Where a picture appears, omit it; repeat everything else in the records exactly.

▼

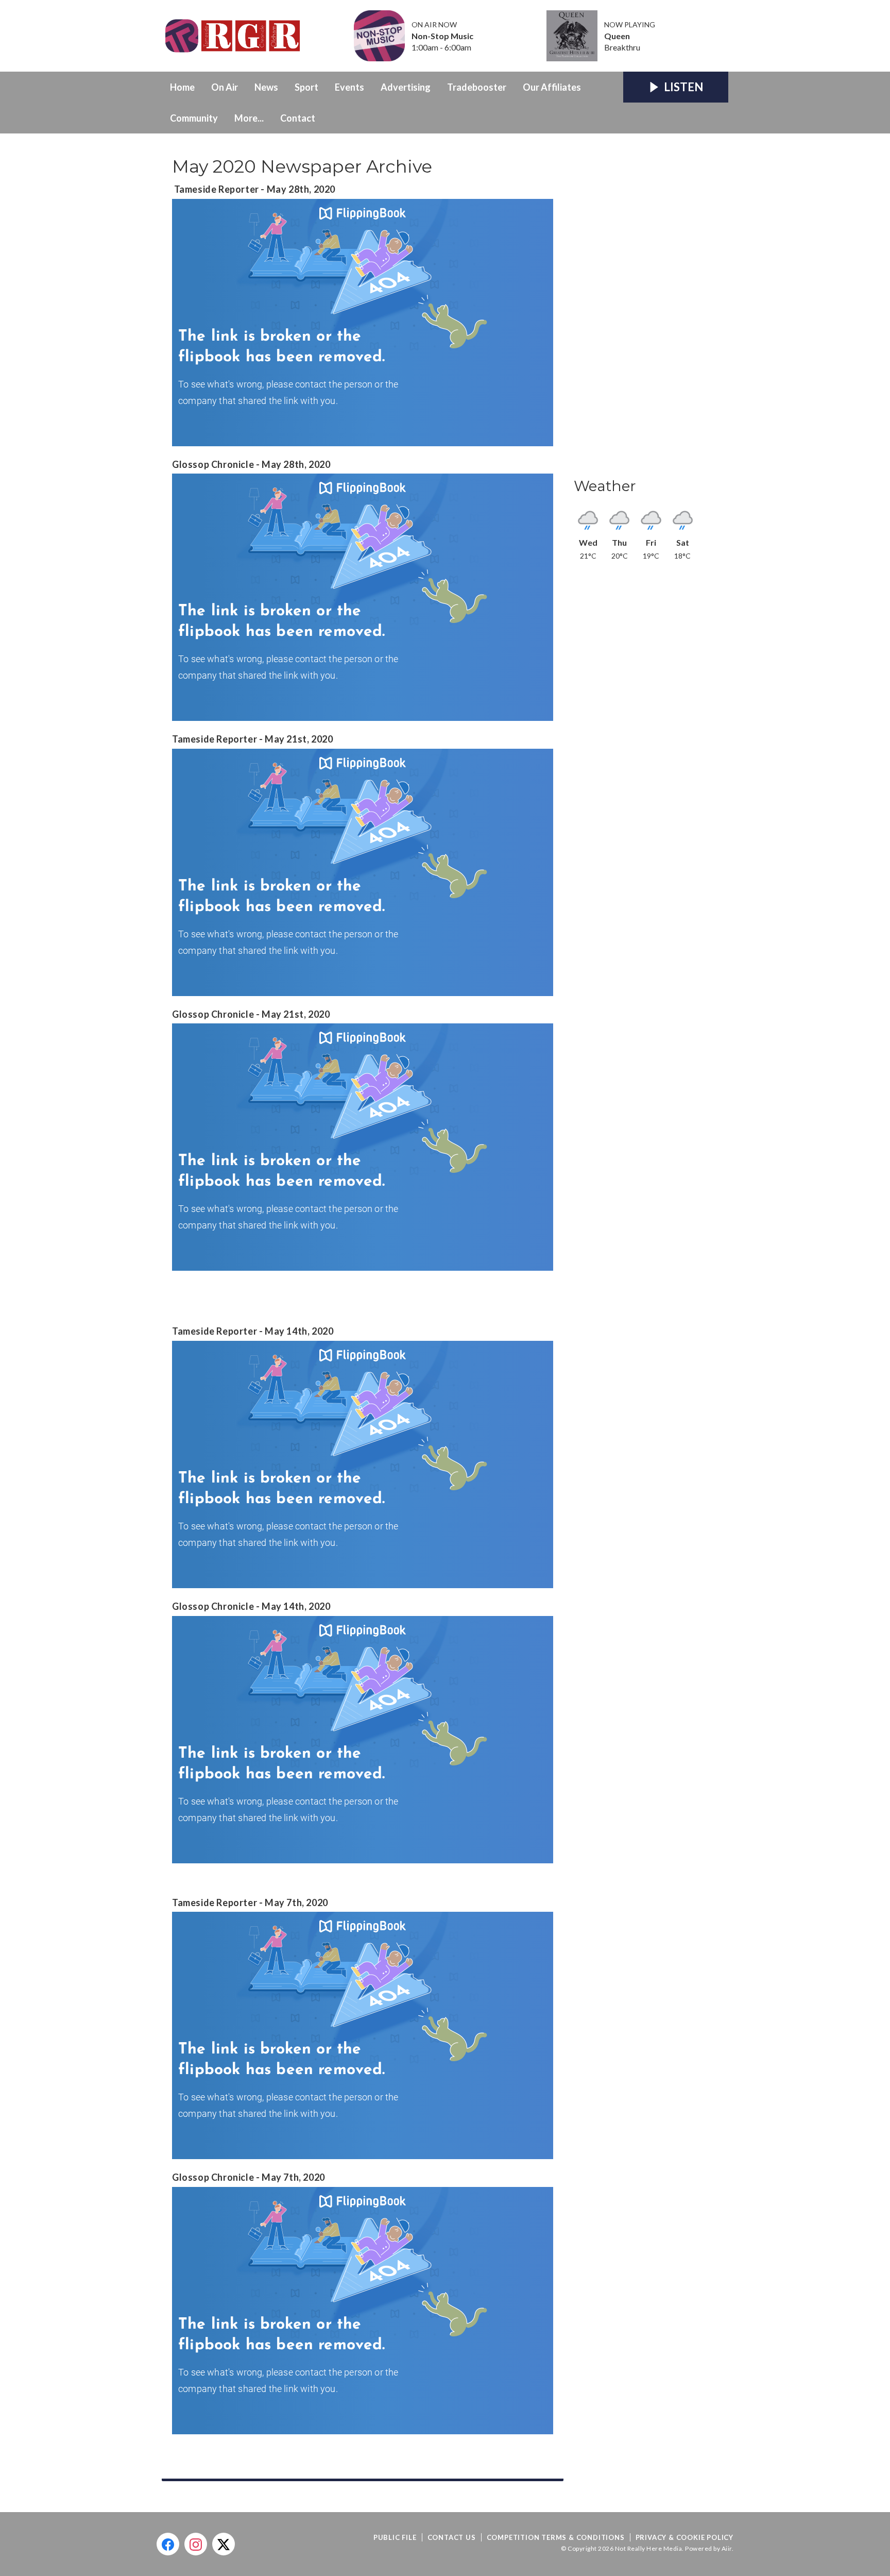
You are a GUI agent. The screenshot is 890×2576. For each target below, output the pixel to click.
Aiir (727, 2548)
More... (249, 118)
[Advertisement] (651, 308)
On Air (224, 87)
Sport (306, 87)
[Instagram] (195, 2544)
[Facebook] (168, 2544)
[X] (223, 2544)
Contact (297, 118)
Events (349, 87)
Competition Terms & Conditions (556, 2537)
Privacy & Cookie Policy (684, 2537)
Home (182, 87)
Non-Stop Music (442, 36)
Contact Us (451, 2537)
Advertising (406, 87)
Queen (617, 36)
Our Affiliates (552, 87)
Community (194, 118)
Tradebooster (476, 87)
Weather (605, 486)
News (266, 87)
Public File (395, 2537)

▲

#### [Reply to the exercise]
You are a GUI agent. The screenshot is 890×2576. For each target below, output the pixel to click.
Aiir (727, 2548)
More... (249, 118)
[Advertisement] (651, 308)
On Air (224, 87)
Sport (306, 87)
[Instagram] (195, 2544)
[Facebook] (168, 2544)
[X] (223, 2544)
Contact (297, 118)
Events (349, 87)
Competition Terms & Conditions (556, 2537)
Privacy & Cookie Policy (684, 2537)
Home (182, 87)
Non-Stop Music (442, 36)
Contact Us (451, 2537)
Advertising (406, 87)
Queen (617, 36)
Our Affiliates (552, 87)
Community (194, 118)
Tradebooster (476, 87)
Weather (605, 486)
News (266, 87)
Public File (395, 2537)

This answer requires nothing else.